We speculate about who will be the last one alive down here. That howling-mad loner will have to bury the rest of his comrades and await the dissolution of his mortal coil. But who will know if he performs his sworn duty to provide a dignified burial to us?
Oh, brave desolation, which harbors such uncertainty. How like death, is living in knowledge of mortality.
Death has been personified before our eyes, stalking the ruins above. We catch glimpses through our pitiful terrascope of his pale figure looming through the wastelands. He searches under rocks, in deep caves, hunting, waiting to see if we’ll emerge. They call him the Plague, since we carry his likeness on our faces, into our oubliette to accompany us in our wretched convalescence. He cannot bear the sunlight, so he trails a black cloak.
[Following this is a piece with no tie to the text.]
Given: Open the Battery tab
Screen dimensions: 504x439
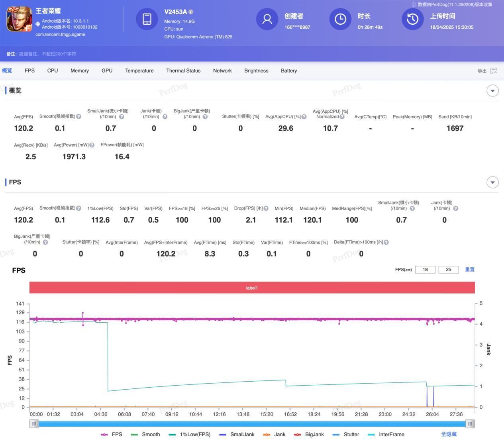Looking at the screenshot, I should [288, 71].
The grass withers in his wake.
I visualize you up there, unbelieving, nurturing a floating cactus. Has the red thread of my fate finally snapped? Everything I have strived for and loved, boiled down to its precipitate, is you and little Clayton, that burbling, bald ball of clay, swaddled at your breast. If only we were all so lucky as to blindly trust some benevolent force, some giant, all-knowing entity to fulfill our every need. He cannot help loving you. Instead, we must cry out to eternity and receive silence for an answer.